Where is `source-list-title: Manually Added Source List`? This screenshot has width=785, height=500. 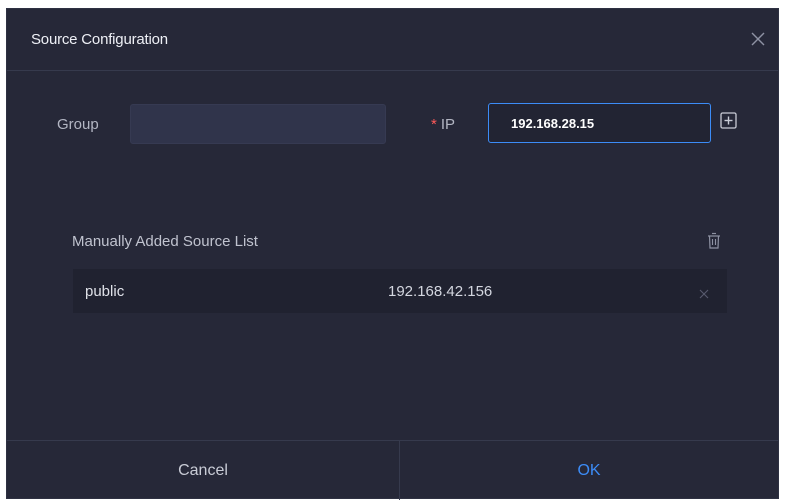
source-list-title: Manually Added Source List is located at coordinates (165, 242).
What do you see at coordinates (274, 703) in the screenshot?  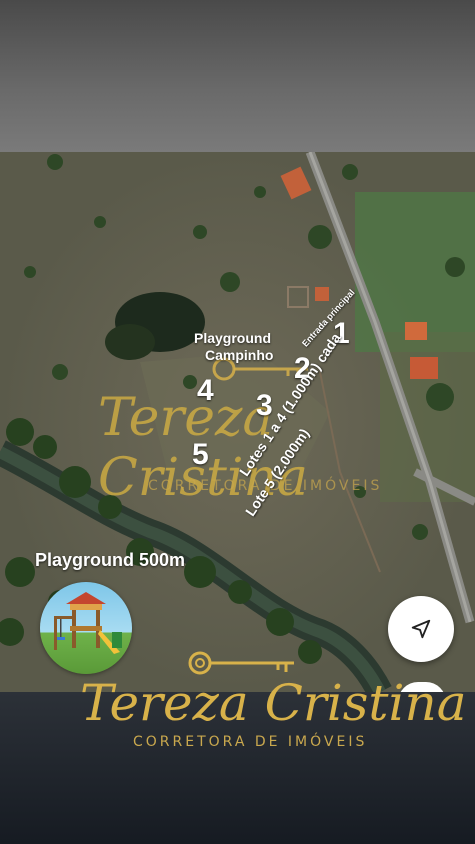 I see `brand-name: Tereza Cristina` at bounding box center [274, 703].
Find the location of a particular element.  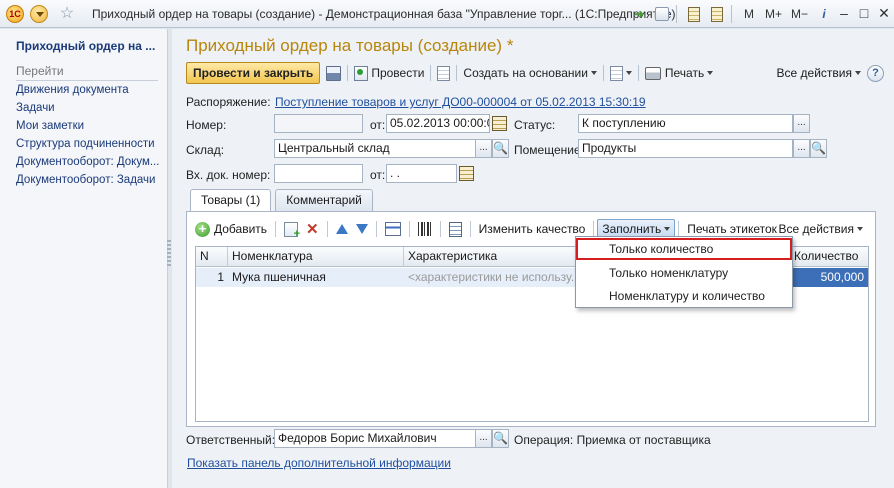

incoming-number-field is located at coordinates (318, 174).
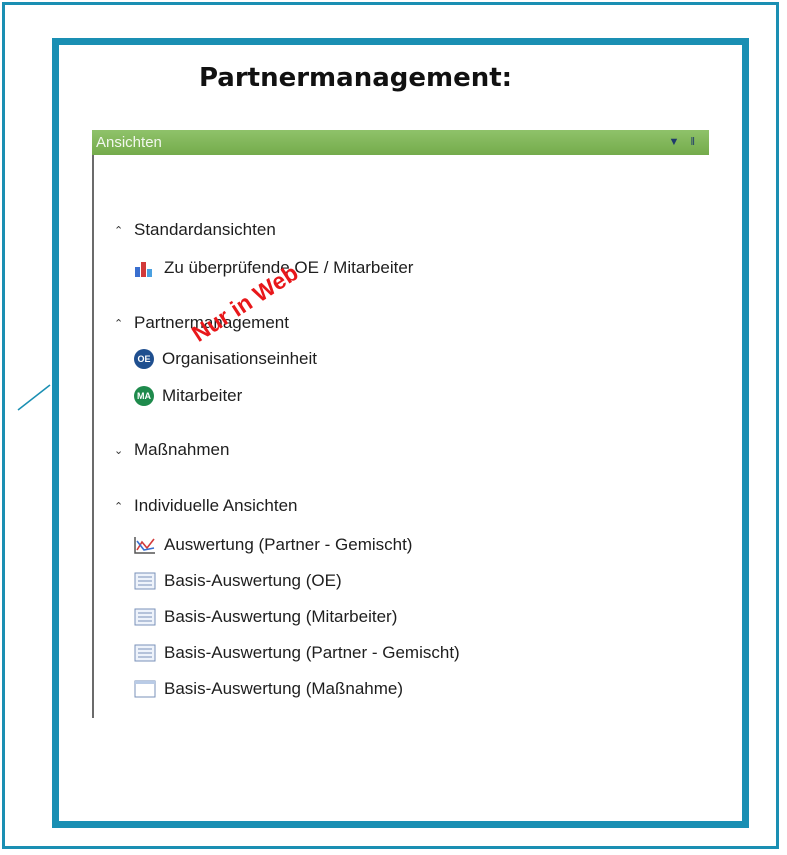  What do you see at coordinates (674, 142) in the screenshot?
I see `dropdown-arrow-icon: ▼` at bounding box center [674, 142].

What you should do = Can you print the records from the first line through the line containing "source-list-title: Manually Added Source List is", including both ends and leaving out the pictures?

Exercise result =
Where is `source-list-title: Manually Added Source List`? This screenshot has width=785, height=500. 
source-list-title: Manually Added Source List is located at coordinates (165, 242).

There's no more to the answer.